▶ Requirement:
The whole listing is to be restated, character for character.

*** Data records ***

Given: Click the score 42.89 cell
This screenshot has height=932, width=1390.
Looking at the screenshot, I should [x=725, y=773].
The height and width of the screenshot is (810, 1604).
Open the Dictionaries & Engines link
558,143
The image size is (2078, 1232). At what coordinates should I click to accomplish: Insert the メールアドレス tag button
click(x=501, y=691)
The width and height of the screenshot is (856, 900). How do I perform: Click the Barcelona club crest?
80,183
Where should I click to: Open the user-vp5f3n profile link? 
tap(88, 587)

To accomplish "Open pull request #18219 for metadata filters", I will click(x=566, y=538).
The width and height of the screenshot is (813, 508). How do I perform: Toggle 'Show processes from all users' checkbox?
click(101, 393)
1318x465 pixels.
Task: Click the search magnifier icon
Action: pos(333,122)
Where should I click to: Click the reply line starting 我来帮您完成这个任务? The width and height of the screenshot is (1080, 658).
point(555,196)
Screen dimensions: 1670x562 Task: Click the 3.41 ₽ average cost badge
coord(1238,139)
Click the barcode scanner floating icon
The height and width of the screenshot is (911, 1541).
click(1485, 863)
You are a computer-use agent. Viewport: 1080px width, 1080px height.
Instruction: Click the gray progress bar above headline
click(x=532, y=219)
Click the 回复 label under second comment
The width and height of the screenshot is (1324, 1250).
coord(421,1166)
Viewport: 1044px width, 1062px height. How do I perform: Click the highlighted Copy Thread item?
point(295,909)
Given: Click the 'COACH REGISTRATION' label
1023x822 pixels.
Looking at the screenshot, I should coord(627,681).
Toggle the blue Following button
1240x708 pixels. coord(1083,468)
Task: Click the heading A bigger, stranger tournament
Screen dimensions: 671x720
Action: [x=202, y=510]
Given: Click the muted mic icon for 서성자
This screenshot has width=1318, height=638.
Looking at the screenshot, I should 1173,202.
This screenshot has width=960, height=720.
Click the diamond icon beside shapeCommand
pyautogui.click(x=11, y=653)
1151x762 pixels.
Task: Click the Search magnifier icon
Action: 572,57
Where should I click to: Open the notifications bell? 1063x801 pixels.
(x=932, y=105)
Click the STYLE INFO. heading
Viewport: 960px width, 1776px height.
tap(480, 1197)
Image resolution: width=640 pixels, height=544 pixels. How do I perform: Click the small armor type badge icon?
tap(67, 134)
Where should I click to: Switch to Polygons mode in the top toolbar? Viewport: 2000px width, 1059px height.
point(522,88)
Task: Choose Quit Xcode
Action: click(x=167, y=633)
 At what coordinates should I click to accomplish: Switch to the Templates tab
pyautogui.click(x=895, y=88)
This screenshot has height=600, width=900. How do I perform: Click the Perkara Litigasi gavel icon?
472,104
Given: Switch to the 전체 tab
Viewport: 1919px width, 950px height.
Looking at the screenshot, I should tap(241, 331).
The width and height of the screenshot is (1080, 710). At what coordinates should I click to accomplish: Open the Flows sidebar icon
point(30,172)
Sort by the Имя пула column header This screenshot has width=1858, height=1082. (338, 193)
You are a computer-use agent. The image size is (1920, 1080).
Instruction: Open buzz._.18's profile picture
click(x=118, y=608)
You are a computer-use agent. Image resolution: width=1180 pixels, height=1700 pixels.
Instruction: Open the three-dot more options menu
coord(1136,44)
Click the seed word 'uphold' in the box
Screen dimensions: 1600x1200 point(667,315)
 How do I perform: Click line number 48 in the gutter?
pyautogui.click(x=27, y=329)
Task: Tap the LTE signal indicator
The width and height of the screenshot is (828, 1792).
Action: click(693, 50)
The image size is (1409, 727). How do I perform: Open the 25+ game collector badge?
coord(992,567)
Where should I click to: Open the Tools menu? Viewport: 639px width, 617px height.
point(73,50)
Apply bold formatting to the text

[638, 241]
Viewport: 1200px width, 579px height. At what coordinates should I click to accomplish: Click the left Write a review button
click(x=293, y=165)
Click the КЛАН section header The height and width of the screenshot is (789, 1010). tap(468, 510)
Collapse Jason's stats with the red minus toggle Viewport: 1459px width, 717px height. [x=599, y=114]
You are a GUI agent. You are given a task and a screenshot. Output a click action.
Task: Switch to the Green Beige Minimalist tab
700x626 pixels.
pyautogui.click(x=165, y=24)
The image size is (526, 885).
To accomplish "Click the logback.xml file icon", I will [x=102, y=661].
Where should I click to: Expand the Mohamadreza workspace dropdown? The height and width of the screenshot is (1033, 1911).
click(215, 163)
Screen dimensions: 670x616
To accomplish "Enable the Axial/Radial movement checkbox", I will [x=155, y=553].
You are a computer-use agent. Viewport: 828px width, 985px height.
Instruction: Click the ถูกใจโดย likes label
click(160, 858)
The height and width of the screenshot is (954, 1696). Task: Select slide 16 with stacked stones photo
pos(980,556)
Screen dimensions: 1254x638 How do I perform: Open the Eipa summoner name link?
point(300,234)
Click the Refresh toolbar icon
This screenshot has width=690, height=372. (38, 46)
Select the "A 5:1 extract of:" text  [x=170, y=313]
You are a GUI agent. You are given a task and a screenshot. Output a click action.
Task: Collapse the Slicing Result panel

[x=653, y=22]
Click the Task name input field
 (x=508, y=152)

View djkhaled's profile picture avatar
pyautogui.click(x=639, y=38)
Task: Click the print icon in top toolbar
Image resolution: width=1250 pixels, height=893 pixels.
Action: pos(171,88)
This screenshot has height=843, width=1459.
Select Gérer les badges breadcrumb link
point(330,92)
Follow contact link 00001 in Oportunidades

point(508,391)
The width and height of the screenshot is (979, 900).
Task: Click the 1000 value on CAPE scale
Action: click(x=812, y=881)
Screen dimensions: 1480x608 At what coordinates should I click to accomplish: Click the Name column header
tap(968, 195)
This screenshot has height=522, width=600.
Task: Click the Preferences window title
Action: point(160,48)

*** End of Data records ***

▶ Written solution:
Given: Click the score 42.89 cell
This screenshot has height=932, width=1390.
Looking at the screenshot, I should [x=725, y=773].
The height and width of the screenshot is (810, 1604).
Open the Dictionaries & Engines link
558,143
The image size is (2078, 1232). At what coordinates should I click to accomplish: Insert the メールアドレス tag button
click(x=501, y=691)
The width and height of the screenshot is (856, 900). How do I perform: Click the Barcelona club crest?
80,183
Where should I click to: Open the user-vp5f3n profile link? 
tap(88, 587)

To accomplish "Open pull request #18219 for metadata filters", I will click(x=566, y=538).
The width and height of the screenshot is (813, 508). How do I perform: Toggle 'Show processes from all users' checkbox?
click(101, 393)
1318x465 pixels.
Task: Click the search magnifier icon
Action: pos(333,122)
Where should I click to: Click the reply line starting 我来帮您完成这个任务? The width and height of the screenshot is (1080, 658).
point(555,196)
Screen dimensions: 1670x562 Task: Click the 3.41 ₽ average cost badge
coord(1238,139)
Click the barcode scanner floating icon
The height and width of the screenshot is (911, 1541).
click(1485, 863)
You are a computer-use agent. Viewport: 1080px width, 1080px height.
Instruction: Click the gray progress bar above headline
click(x=532, y=219)
Click the 回复 label under second comment
The width and height of the screenshot is (1324, 1250).
coord(421,1166)
Viewport: 1044px width, 1062px height. How do I perform: Click the highlighted Copy Thread item?
point(295,909)
Given: Click the 'COACH REGISTRATION' label
1023x822 pixels.
Looking at the screenshot, I should coord(627,681).
Toggle the blue Following button
1240x708 pixels. coord(1083,468)
Task: Click the heading A bigger, stranger tournament
Screen dimensions: 671x720
Action: [x=202, y=510]
Given: Click the muted mic icon for 서성자
This screenshot has width=1318, height=638.
Looking at the screenshot, I should 1173,202.
This screenshot has width=960, height=720.
Click the diamond icon beside shapeCommand
pyautogui.click(x=11, y=653)
1151x762 pixels.
Task: Click the Search magnifier icon
Action: 572,57
Where should I click to: Open the notifications bell? 1063x801 pixels.
(x=932, y=105)
Click the STYLE INFO. heading
Viewport: 960px width, 1776px height.
tap(480, 1197)
Image resolution: width=640 pixels, height=544 pixels. How do I perform: Click the small armor type badge icon?
tap(67, 134)
Where should I click to: Switch to Polygons mode in the top toolbar? Viewport: 2000px width, 1059px height.
point(522,88)
Task: Choose Quit Xcode
Action: click(x=167, y=633)
 At what coordinates should I click to accomplish: Switch to the Templates tab
pyautogui.click(x=895, y=88)
This screenshot has height=600, width=900. How do I perform: Click the Perkara Litigasi gavel icon?
472,104
Given: Switch to the 전체 tab
Viewport: 1919px width, 950px height.
Looking at the screenshot, I should tap(241, 331).
The width and height of the screenshot is (1080, 710). At what coordinates should I click to accomplish: Open the Flows sidebar icon
point(30,172)
Sort by the Имя пула column header This screenshot has width=1858, height=1082. (338, 193)
You are a computer-use agent. The image size is (1920, 1080).
Instruction: Open buzz._.18's profile picture
click(x=118, y=608)
You are a computer-use agent. Image resolution: width=1180 pixels, height=1700 pixels.
Instruction: Open the three-dot more options menu
coord(1136,44)
Click the seed word 'uphold' in the box
Screen dimensions: 1600x1200 point(667,315)
 How do I perform: Click line number 48 in the gutter?
pyautogui.click(x=27, y=329)
Task: Tap the LTE signal indicator
The width and height of the screenshot is (828, 1792).
Action: click(693, 50)
The image size is (1409, 727). How do I perform: Open the 25+ game collector badge?
coord(992,567)
Where should I click to: Open the Tools menu? Viewport: 639px width, 617px height.
point(73,50)
Apply bold formatting to the text

[638, 241]
Viewport: 1200px width, 579px height. At what coordinates should I click to accomplish: Click the left Write a review button
click(x=293, y=165)
Click the КЛАН section header The height and width of the screenshot is (789, 1010). tap(468, 510)
Collapse Jason's stats with the red minus toggle Viewport: 1459px width, 717px height. [x=599, y=114]
You are a GUI agent. You are given a task and a screenshot. Output a click action.
Task: Switch to the Green Beige Minimalist tab
700x626 pixels.
pyautogui.click(x=165, y=24)
The image size is (526, 885).
To accomplish "Click the logback.xml file icon", I will [x=102, y=661].
Where should I click to: Expand the Mohamadreza workspace dropdown? The height and width of the screenshot is (1033, 1911).
click(215, 163)
Screen dimensions: 670x616
To accomplish "Enable the Axial/Radial movement checkbox", I will [x=155, y=553].
You are a computer-use agent. Viewport: 828px width, 985px height.
Instruction: Click the ถูกใจโดย likes label
click(160, 858)
The height and width of the screenshot is (954, 1696). Task: Select slide 16 with stacked stones photo
pos(980,556)
Screen dimensions: 1254x638 How do I perform: Open the Eipa summoner name link?
point(300,234)
Click the Refresh toolbar icon
This screenshot has width=690, height=372. (38, 46)
Select the "A 5:1 extract of:" text  [x=170, y=313]
You are a GUI agent. You are given a task and a screenshot. Output a click action.
Task: Collapse the Slicing Result panel

[x=653, y=22]
Click the Task name input field
 (x=508, y=152)

View djkhaled's profile picture avatar
pyautogui.click(x=639, y=38)
Task: Click the print icon in top toolbar
Image resolution: width=1250 pixels, height=893 pixels.
Action: pos(171,88)
This screenshot has height=843, width=1459.
Select Gérer les badges breadcrumb link
point(330,92)
Follow contact link 00001 in Oportunidades

point(508,391)
The width and height of the screenshot is (979, 900).
Task: Click the 1000 value on CAPE scale
Action: click(x=812, y=881)
Screen dimensions: 1480x608 At what coordinates should I click to accomplish: Click the Name column header
tap(968, 195)
This screenshot has height=522, width=600.
Task: Click the Preferences window title
Action: point(160,48)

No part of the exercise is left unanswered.